Their suggested presentation title comes from a paper of mine from 2011 (Journal of Logic, Language and Information 20, 277–296). It grew out of an invited talk at a mathematical-linguistics meeting marking the 50th anniversary of Noam Chomsky’s earliest book publication, Syntactic Structures (1957). It could appeal only to a mathematically-minded person with a strong interest in the early history of transformational-generative syntactic theory. Maybe a hundred specialists worldwide. Its topic is light-years away from leadership in education.
So why did they focus on that paper? I think I know the answer. They have borrowed another academic spamster’s database, in effect a long lists of triples〈X, Y, Z 〉where X is the name of a scholar with email address Y who has published a paper entitled Z. A spambot can use such a database, sending a message to each Y saying something like: “Dear Professor X, we have read your very interesting paper Z ... " — and then go on with some boilerplate flattery to try and seduce them into contributing or attending or whatever. In 2017 I received a message saying:
After careful evaluation and reading your article published in Journal of Logic, Language and Information entitled “On the Mathematical Foundations of”, we decided to send you this invitation.
A glitch in the database access had sliced off the crucial last two words of the article title. They didn’t notice (or didn’t care), but proceeded blithely:
In light of your remarkable achievements in Critical Care, we would like to invite you to join the Editorial Board of Journal of Nursing.

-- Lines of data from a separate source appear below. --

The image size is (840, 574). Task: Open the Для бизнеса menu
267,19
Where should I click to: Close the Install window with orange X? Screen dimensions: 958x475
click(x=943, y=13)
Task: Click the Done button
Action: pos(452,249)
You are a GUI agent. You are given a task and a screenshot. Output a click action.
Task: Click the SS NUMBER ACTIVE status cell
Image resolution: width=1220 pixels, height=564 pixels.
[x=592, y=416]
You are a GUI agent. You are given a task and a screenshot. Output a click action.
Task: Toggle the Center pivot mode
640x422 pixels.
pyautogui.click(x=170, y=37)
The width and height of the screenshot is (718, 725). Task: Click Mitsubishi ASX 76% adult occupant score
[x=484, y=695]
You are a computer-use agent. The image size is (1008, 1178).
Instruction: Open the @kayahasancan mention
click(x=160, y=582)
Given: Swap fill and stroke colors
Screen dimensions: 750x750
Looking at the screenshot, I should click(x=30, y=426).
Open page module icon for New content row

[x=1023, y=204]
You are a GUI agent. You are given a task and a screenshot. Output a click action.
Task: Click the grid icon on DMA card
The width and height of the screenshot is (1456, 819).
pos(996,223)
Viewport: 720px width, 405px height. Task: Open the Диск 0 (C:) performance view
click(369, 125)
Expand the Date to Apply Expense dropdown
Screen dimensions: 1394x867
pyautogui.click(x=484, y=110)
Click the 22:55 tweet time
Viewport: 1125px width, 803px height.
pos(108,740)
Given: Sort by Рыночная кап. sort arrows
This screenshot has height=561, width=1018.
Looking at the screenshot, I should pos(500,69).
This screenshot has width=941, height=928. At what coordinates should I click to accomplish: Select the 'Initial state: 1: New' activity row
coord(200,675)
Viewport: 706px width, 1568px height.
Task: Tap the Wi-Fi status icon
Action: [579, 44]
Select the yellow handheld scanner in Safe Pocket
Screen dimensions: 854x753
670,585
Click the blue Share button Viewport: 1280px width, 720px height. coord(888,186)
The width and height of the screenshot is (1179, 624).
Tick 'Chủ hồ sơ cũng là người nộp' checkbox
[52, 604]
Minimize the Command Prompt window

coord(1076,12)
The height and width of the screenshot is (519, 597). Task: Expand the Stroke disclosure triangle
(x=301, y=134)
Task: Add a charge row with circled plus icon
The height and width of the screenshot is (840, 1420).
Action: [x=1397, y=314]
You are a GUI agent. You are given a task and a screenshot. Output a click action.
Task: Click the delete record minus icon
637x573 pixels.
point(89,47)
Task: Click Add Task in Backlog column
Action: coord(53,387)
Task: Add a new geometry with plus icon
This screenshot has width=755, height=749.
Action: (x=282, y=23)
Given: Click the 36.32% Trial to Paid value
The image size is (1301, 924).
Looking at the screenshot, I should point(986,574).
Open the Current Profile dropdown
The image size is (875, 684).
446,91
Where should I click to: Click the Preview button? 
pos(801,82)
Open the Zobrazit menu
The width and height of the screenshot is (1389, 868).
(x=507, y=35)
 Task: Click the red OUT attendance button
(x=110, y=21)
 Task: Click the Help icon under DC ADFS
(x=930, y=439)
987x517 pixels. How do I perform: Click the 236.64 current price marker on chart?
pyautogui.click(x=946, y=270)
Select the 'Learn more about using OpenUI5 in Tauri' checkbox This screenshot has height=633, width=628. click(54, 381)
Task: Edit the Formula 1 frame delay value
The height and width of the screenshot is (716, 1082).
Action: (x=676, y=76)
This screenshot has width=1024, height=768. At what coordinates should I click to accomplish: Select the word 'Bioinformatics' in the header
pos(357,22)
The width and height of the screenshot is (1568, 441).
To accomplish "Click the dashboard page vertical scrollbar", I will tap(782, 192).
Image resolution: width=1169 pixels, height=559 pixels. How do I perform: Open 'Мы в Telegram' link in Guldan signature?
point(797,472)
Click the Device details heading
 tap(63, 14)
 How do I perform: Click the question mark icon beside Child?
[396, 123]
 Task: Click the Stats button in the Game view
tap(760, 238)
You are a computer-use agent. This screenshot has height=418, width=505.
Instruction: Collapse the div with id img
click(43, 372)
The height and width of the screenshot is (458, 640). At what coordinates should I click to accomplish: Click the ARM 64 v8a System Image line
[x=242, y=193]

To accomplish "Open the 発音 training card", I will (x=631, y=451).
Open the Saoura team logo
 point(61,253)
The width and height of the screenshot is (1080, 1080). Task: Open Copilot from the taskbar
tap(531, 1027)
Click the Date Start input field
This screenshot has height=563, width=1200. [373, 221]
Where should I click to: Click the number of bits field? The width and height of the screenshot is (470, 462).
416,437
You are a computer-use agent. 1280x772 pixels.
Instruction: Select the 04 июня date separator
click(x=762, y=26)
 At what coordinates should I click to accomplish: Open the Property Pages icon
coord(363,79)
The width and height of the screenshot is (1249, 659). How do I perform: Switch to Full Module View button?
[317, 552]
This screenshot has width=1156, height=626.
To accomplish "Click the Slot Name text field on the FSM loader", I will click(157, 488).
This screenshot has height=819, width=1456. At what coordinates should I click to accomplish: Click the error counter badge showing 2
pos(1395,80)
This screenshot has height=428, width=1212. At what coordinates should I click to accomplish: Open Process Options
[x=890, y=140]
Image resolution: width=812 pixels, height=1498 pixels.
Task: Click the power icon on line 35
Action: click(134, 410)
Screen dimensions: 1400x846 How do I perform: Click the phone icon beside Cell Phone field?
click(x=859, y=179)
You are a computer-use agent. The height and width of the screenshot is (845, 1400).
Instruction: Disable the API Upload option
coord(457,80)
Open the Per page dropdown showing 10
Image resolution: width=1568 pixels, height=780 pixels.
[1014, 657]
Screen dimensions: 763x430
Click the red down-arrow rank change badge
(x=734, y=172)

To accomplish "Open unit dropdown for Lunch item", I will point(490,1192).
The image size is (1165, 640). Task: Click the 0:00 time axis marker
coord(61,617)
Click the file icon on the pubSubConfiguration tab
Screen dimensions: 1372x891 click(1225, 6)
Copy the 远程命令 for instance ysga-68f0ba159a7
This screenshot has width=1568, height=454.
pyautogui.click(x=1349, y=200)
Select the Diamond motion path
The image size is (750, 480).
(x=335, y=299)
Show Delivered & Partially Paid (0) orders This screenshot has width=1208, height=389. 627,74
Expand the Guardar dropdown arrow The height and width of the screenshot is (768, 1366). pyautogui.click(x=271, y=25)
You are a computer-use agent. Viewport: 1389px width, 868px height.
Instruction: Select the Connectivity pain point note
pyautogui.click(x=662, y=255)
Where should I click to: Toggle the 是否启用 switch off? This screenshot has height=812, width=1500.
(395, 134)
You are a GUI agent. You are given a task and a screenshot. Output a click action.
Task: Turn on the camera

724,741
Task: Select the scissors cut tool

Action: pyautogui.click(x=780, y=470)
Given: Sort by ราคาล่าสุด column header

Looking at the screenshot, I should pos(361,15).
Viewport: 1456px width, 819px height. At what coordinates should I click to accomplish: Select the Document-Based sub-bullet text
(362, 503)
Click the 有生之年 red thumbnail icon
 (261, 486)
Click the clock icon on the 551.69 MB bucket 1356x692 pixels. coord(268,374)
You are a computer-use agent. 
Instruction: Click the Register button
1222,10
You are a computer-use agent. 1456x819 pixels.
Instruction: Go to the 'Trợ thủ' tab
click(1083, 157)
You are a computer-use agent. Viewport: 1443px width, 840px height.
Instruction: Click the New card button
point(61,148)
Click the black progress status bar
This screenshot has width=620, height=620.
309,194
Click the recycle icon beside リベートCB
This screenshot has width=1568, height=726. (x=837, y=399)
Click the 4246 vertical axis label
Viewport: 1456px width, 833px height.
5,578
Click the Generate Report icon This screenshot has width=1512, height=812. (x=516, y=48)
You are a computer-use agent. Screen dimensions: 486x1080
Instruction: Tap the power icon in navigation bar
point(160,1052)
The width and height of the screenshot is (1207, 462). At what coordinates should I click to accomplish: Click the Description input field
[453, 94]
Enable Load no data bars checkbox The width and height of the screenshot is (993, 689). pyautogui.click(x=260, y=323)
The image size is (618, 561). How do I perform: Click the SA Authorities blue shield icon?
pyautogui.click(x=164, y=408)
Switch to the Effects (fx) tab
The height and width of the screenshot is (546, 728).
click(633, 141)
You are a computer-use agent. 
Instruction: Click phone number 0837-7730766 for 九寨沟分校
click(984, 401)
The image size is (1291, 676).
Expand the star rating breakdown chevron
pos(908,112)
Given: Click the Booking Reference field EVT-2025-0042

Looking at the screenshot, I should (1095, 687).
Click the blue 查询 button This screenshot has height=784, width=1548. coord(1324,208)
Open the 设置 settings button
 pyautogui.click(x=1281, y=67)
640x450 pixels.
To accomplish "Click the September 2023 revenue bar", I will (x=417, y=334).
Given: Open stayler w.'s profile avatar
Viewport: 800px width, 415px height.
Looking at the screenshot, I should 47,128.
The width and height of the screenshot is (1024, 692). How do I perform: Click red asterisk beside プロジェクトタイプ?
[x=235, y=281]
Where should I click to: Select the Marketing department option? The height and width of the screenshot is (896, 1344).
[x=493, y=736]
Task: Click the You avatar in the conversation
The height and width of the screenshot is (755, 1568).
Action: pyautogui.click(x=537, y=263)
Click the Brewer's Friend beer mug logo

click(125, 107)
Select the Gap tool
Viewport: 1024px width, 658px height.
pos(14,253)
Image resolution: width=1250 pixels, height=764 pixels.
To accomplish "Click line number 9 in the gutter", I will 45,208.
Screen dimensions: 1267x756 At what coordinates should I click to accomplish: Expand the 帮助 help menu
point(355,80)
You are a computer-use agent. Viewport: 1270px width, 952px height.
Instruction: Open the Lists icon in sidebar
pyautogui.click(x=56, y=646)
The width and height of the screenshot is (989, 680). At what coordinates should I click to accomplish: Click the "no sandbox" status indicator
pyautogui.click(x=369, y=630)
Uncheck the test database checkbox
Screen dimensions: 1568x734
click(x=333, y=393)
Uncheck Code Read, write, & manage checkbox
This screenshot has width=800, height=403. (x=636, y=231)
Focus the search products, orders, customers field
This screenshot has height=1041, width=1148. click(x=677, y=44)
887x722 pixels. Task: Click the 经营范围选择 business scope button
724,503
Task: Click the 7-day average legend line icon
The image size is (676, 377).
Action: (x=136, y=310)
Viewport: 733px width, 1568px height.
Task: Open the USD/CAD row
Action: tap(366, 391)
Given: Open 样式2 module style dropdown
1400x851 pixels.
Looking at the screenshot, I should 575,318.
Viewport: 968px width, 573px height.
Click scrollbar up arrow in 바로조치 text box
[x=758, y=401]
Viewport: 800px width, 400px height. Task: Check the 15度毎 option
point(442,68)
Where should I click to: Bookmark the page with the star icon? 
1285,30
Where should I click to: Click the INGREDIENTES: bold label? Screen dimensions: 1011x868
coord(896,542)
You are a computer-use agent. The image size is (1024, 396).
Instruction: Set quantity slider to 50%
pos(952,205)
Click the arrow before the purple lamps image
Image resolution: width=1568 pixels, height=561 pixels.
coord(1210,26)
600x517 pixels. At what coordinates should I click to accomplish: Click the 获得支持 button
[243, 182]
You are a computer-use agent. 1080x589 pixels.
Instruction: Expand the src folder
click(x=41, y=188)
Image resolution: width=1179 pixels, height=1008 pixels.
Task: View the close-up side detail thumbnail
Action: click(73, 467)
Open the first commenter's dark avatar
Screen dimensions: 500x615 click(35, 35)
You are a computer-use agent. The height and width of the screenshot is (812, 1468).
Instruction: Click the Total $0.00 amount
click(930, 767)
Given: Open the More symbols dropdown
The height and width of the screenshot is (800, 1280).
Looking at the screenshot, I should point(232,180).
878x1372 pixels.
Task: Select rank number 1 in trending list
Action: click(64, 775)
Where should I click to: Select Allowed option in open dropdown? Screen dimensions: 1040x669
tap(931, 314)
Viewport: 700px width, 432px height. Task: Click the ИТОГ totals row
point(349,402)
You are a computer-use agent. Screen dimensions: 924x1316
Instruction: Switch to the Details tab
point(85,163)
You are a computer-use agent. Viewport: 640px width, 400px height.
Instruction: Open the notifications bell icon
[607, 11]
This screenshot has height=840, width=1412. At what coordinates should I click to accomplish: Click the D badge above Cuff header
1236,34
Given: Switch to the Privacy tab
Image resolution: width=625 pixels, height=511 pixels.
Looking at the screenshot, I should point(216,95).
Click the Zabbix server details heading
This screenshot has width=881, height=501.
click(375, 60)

In an unprecedented triumph of interdisciplinarity, my paper about the history of transformational grammar has qualified me as an expert in critical-care nursing.
I could cite hundreds of similarly absurd spam approaches. They flock in, day after day. You could say it doesn’t matter, it’s just harmless spam. But I see it as well-poisoning, budget-draining, infosphere pollution. Every dollar of anybody’s money that is wasted on page charges or subscription dues for rubbish journals, or attending spamferences, is a dollar too much. And the persistence of efforts from commercial entities appears to suggest that their efforts do have some success: Some misguided academics are taking the bait.